Dr. Lowe’s policy prescriptions: Perhaps only for the econo-nerds: Governor Lowe did make some interesting statements about Australia’s future economic management, the role of monetary policy in the economy, and what might be required (the world-over) to support long-term economic health, yesterday. Reiterating what he’s implored in several of the RBA’s recent communications, Governor Lowe suggested that government should be “full of ideas” for large-scale fiscal and structural reforms, as a means of underwriting economic growth moving into the future. And the strong implication was that, with long-term borrowing rates at historically low levels, the time for such reform is now.

The (true) dead hand of government? It makes for a pertinent debate: what and/or who is best at managing and growing the wealth of a nation? Demonstrably, the onus, since the Global Financial Crisis, has fallen disproportionately upon central banks to manage the economic fortunes of society. Though flawed, the historical process behind this quasi-system is explicable. Years of fiscal profligacy in Europe and the United States, particularly leading into the GFC, has rendered governments in those economic regions more-and-more impotent. This has created an over-reliance on central bankers to compensate for the noteworthy lack of fiscal firepower possessed by these governments, and sustain global economic wellbeing.

Australia’s fortunate position: Central bankers, most pertinently at the Fed, ECB and BOJ, have thus (arguably) gone beyond their traditional mandate of price stability and full employment to ensure they achieve the tacit objectives outsourced to them by government. But, going back to Governor Lowe’s commentary yesterday, herein lies the rub of this for the Australian economy: owing mostly to good fortune, Australia’s fiscal position is relatively strong. That means that the RBA shouldn’t and needn’t be relied upon the same way other nations rely upon their central banks. Our government can do some of the heavy lifting – provided it can spend the money in productive ways.

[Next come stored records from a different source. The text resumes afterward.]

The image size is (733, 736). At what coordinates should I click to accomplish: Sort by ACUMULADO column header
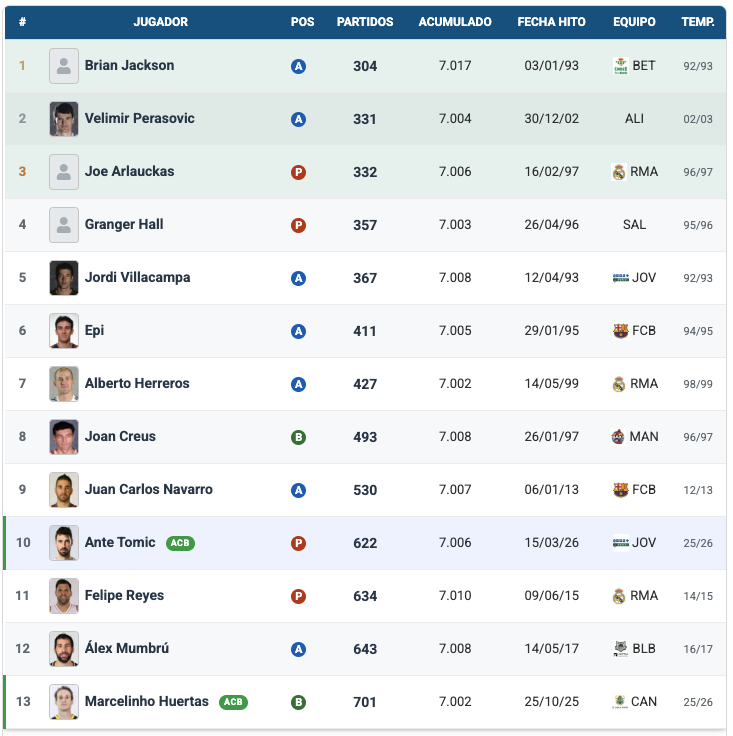coord(455,22)
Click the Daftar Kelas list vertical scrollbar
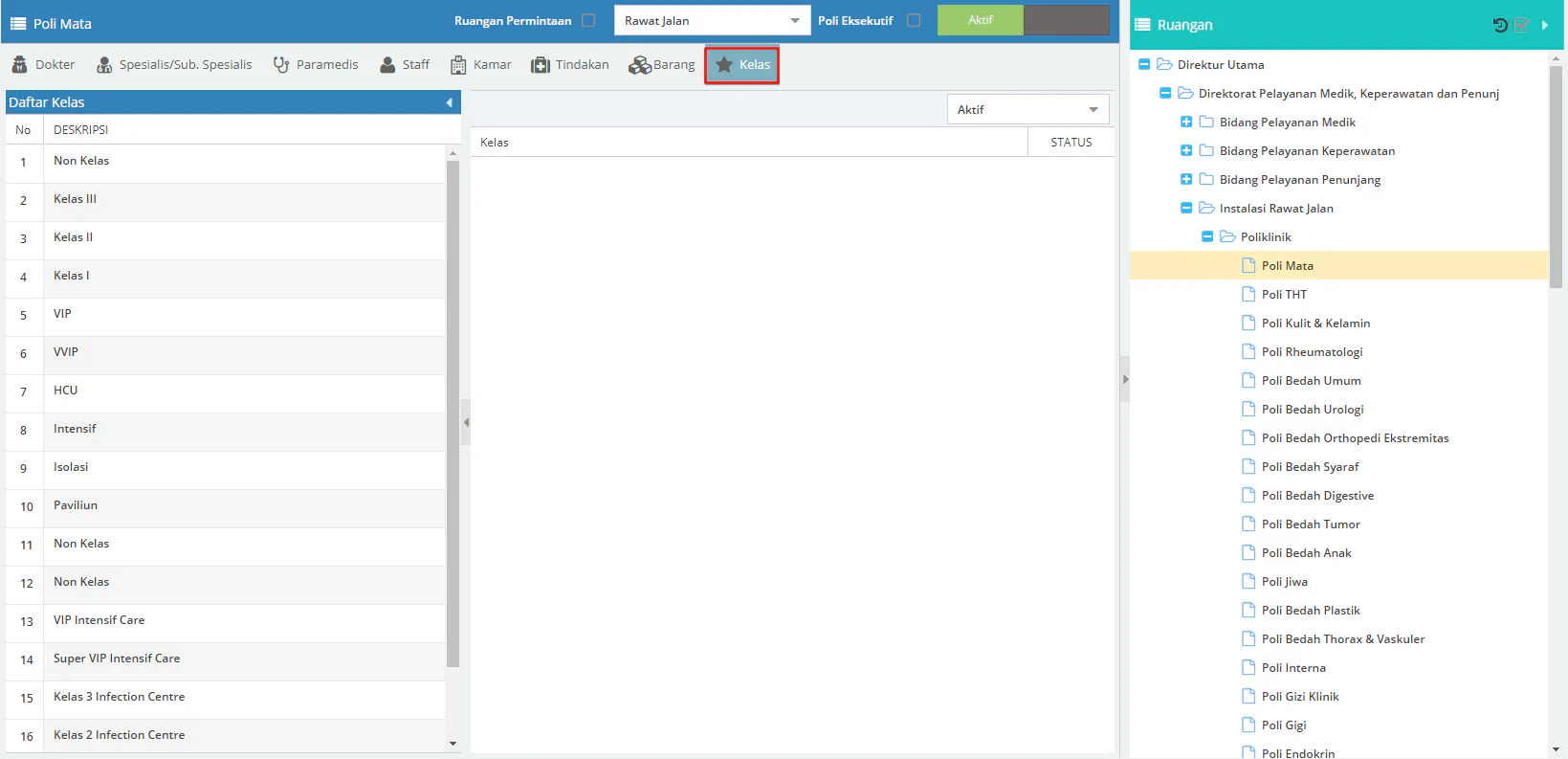This screenshot has height=759, width=1568. click(x=453, y=412)
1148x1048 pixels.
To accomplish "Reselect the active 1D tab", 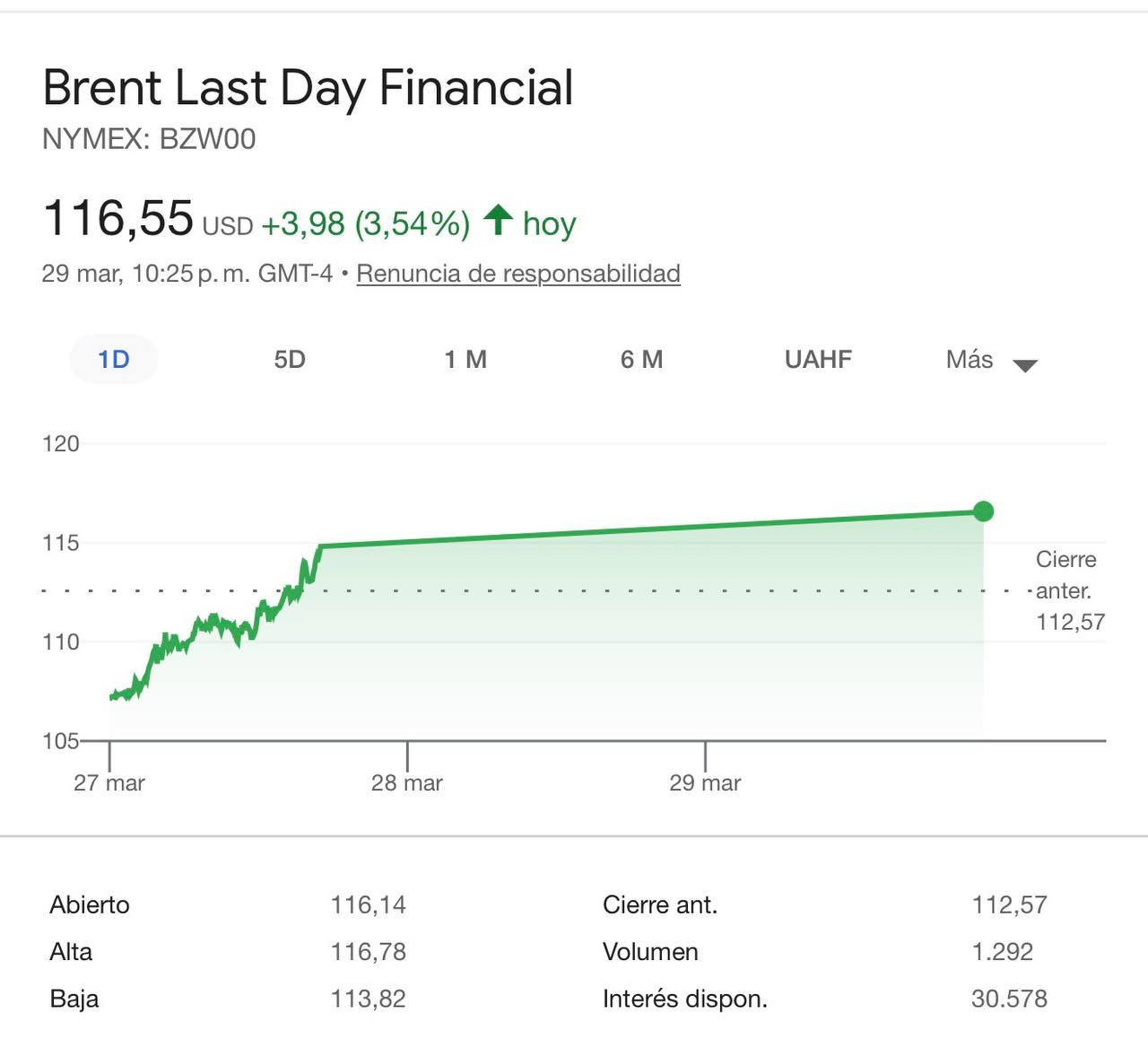I will click(113, 359).
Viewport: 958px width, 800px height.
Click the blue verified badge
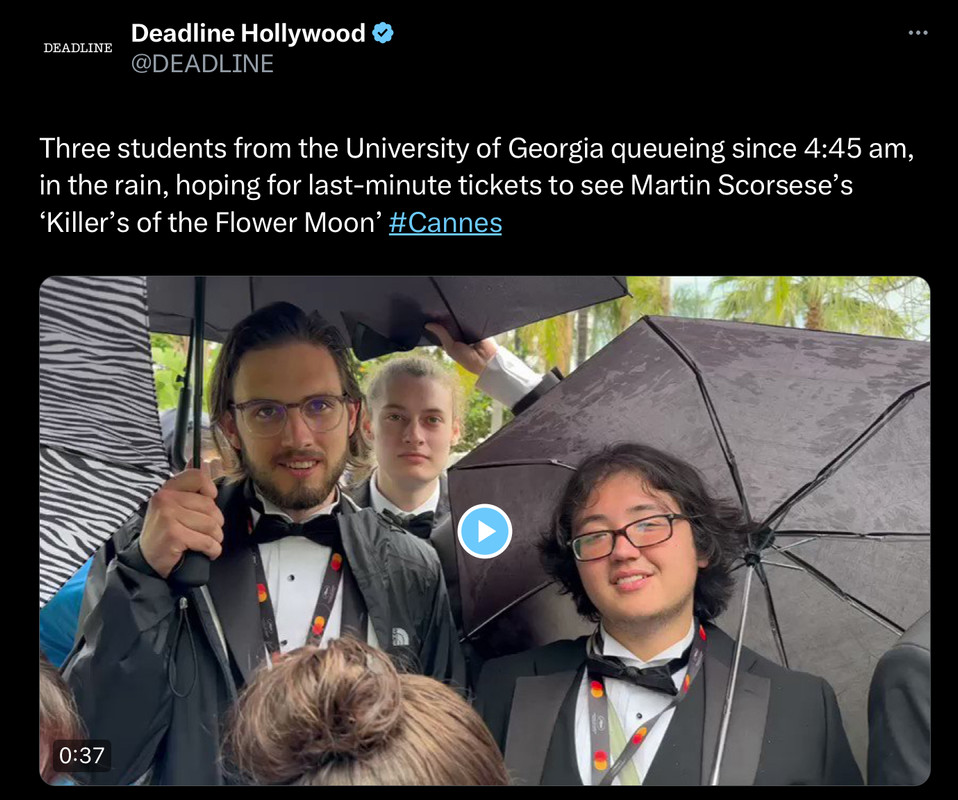(383, 32)
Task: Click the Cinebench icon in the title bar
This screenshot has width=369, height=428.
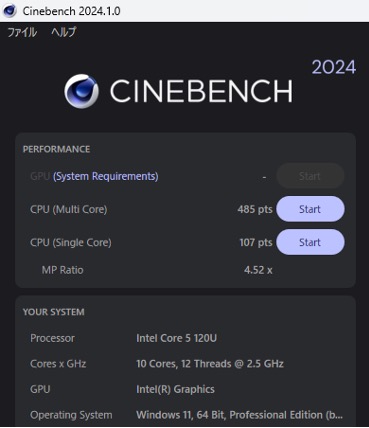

Another night of subdued trade: In overnight trade, markets were characterized by a small case of Monday-it is. Perhaps one could call it the hangover from such a big-week last week. Wall Street has traded on low activity, with the S&P500 continuing to dance around its all-time highs. Sovereign bond yield in North America and US fell once again, as markets maintain their move to price rate-cuts around the globe. The USD has remained offered. Falling yields and the weaker Dollar has pushed gold to fresh highs around $1420. And what it all implies for the ASX200 today: SPI Futures are pointing to a roughly 14-point drop this morning.

Crypto’s spark-up: Crypto-currencies are experiencing a new lease-on life, with Bitcoin climbing above the $US11,000-mark for the first time in 15-months. Bitcoin has apparently benefitted from a handful of factors in the past month-or-so. For one, the prospect of imminent rate-cuts from central bankers across the globe is fostering both greater risk-taking, as well as a desire to diversify exposures to traditional, fiat currencies. On top of that, and perhaps more importantly, the re-escalation of the US-China trade-war, plus heightening geopolitical tensions across the globe – especially in the middle-east – is boosting the appeal of methods of payment and exchanges that skirt economic sanctions, and other regulations.